## Task details
Starting at the line that contains "Żywność Ekologiczna (969, 162)", copy every line through the end of the listing below exactly, and copy nothing else.

## Exercise material

::::::::::

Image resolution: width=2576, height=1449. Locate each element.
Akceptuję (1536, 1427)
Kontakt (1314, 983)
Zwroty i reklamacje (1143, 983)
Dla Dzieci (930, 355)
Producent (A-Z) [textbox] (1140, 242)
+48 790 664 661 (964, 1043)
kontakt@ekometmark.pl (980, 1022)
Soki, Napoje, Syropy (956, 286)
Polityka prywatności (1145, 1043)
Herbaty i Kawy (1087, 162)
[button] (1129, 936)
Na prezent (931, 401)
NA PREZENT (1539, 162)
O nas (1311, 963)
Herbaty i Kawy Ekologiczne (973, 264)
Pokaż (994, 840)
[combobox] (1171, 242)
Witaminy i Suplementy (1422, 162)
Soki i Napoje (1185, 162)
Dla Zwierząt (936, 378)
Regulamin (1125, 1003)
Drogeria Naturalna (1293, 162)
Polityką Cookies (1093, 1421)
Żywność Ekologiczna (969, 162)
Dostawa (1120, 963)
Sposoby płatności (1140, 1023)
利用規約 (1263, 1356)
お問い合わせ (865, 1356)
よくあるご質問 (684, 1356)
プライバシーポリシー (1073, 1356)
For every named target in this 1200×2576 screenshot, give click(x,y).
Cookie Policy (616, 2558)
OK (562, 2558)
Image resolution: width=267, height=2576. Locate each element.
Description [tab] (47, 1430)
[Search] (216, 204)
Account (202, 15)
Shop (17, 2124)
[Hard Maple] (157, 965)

::::::::::

## Reply
Żywność Ekologiczna (969, 162)
Dostawa (1120, 963)
Sposoby płatności (1140, 1023)
利用規約 (1263, 1356)
お問い合わせ (865, 1356)
よくあるご質問 (684, 1356)
プライバシーポリシー (1073, 1356)
For every named target in this 1200×2576 screenshot, give click(x,y).
Cookie Policy (616, 2558)
OK (562, 2558)
Image resolution: width=267, height=2576. Locate each element.
Description [tab] (47, 1430)
[Search] (216, 204)
Account (202, 15)
Shop (17, 2124)
[Hard Maple] (157, 965)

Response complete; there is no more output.